▸ Work instructions: Will you quote only the lines starting at the one that contains "Image resolution: width=1200" and ending with the last line of the listing below, inclusive?

▸ Given entries:

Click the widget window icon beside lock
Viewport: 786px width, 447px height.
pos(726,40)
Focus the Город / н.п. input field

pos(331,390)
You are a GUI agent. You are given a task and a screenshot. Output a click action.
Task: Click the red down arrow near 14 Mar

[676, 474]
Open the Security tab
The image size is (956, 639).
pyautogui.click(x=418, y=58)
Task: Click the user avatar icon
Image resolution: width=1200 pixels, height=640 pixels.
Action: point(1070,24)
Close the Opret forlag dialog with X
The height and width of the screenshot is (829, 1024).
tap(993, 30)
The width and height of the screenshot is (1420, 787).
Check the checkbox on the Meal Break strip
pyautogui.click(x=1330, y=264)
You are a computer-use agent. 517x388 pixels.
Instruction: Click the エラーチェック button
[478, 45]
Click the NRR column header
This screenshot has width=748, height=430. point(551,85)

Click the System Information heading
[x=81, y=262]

▸ Expected answer:
Image resolution: width=1200 pixels, height=640 pixels.
Action: point(1070,24)
Close the Opret forlag dialog with X
The height and width of the screenshot is (829, 1024).
tap(993, 30)
The width and height of the screenshot is (1420, 787).
Check the checkbox on the Meal Break strip
pyautogui.click(x=1330, y=264)
You are a computer-use agent. 517x388 pixels.
Instruction: Click the エラーチェック button
[478, 45]
Click the NRR column header
This screenshot has width=748, height=430. point(551,85)

Click the System Information heading
[x=81, y=262]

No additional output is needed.